Nos vilarejos, os idosos estão pouco a pouco desaparecendo. Por falta de recursos financeiros, os herdeiros são muitas vezes obrigados a ceder a residência da família a fundos imobiliários ou a incorporações. E só lhes resta mudar-se para longe de seu vale, para dar lugar a citadinos ricos em busca da natureza.

Situada nos limites de Pontresina, a Chesa Faratscha conheceu um destino que ilustra essa triste engrenagem. Em 2022, os moradores desses três belos edifícios históricos foram expulsos de seus imóveis, onde viveram a vida toda. Antes propriedade dos Correios, os imóveis abrigavam principalmente aposentados desta instituição.

Há dois anos, a propriedade foi vendida, através dos fundos de pensão, a uma empresa de Zug, a Neue Haus. O novo proprietário arrematou o imóvel em leilão com a intenção de transformá-lo em um endereção de alto padrão. As obras de reforma estão em curso. Por sua vez, os inquilinos com renda mais modesta não conseguiram encontrarLink externo um apartamento nas imediações. Todos os aposentados tiveram que deixar o vale, sacrificando seus laços com a comunidade.

Aindames frente ao prédio
Prédios sendo reformados no vilarejo suíço. Vera Leysinger/SWI swissinfo.ch

Incorporadores se defendem

Andry Niggli, diretor da Niggli & Zala Immobilien, dirige a Associação dos Proprietários de Terras de Alta Engadina. Para ele, essa crise habitacional pode ser resolvida sem a introdução de medidas proativas a favor das populações locais. “Basta que as autoridades aproveitem os instrumentos de planejamento para incentivar a criação de residências principais”, considera.

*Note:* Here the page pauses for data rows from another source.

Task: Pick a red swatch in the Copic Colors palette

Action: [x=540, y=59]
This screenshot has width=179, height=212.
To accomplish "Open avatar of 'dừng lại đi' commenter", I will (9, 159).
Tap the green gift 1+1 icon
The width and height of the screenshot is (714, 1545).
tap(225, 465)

Mas, segundo Nora Saratz Cazin, tal opção não é suficiente. Ela gostaria que os proprietários de casas secundárias colocassem espontaneamente suas residências à disposição dos habitantes locais. A prefeita eleita está buscando medidas que incentivem os proprietários a seguir por essa via.

Andry Niggli, por seu turno, não vê com bons olhos semelhante ideia, pois considera que os problemas se resolverão por si mesmos. “Se apenas metade de todos os projetos planejados para a Alta Engadina forem implementados, haverá moradia suficiente para todos”, ele argumenta.

População se mobiliza

Enquanto isso, os moradores de Pontresina estão se mobilizando. No início do ano, foi criado um grupo “PontreViva” para lançar o debate na esfera pública. Ursin Maissen, diretor do posto de turismo local, está satisfeito com a recepção dada a essa iniciativa. Um terço dos residentes respondeu ao inquérito participativo.

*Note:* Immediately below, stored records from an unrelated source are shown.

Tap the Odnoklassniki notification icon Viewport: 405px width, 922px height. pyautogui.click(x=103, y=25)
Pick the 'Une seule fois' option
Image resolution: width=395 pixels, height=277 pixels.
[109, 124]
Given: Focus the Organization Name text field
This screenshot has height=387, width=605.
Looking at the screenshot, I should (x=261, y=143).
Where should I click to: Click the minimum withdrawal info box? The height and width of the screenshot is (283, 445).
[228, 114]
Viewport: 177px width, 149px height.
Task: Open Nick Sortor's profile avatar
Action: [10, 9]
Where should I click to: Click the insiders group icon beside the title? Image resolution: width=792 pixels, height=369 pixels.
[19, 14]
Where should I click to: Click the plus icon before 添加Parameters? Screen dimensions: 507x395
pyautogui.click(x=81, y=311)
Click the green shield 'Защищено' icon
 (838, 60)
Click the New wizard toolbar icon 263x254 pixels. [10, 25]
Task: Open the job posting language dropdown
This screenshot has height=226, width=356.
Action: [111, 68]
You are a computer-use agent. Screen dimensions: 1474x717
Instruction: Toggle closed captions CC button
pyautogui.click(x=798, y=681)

O objetivo tácito é encontrar soluções consensuais entre os ocupantes de residências secundárias e os cidadãos e cidadãs da comuna. Ursin Maissen está confiante: “No nosso vilarejo, as pessoas estão dispostas a discutir democraticamente o assunto, a fim de encontrar medidas convenientes para todas as partes”.

Homem com óculos
Ursin Maissen é diretor da Secretaria de Turismo de Pontresina. Vera Leysinger/SWI swissinfo.ch

Nora Saratz Cazin, por sua vez, apela a uma flexibilização das regulamentações em vigor, para fazer avançar a causa dos montanheses. Afinal de contas, existem muitas outras normas jurídicas que se somam à lei sobre segundas residências e à lei de ordenamento do território. No terreno, o acúmulo de regulamentos conduz a situações absurdas.

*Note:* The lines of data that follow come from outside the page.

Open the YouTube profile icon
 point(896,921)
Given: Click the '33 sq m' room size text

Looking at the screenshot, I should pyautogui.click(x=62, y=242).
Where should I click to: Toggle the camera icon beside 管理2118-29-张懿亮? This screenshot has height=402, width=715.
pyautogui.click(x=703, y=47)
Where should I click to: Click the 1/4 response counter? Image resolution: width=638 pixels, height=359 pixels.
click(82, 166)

Assim, no centro de Pontresina, um albergue está abandonado por falta de investidores. No entanto, o quadro legal proíbe a conversão dessas instalações hoteleiras em habitações. Puro desperdício.

Flexibilização legal desejada

“Seria desejável um quadro jurídico mais flexível, para melhor levar em consideração as realidades locais”, reforça Marcus Caduff, conselheiro de Estado (ministro) do cantão dos Grisões, responsável pela economia. A crise habitacional está suscitando uma conscientização entre os cantoneses, e várias medidas estão em processo de elaboração.

O político do Partido do Centro (PC) está trabalhando no reforço do auxílio à moradia para pessoas com rendimentos modestos. Novos subsídios para a compra ou renovação de habitações estão sendo estudados. As autoridades também querem incentivar a construção de habitações de interesse público, oferecendo empréstimos a juros baixos.

Em frente à prefeitura de Pontresina, o pátio está coberto de desenhos feitos a giz por crianças. “Há uma escola bem ao lado. Se as famílias tiverem que abandonar o centro, será preciso fechá-la. Se queremos manter o nosso vilarejo vivo, temos de agir agora”, insiste Nora Saratz Cazin.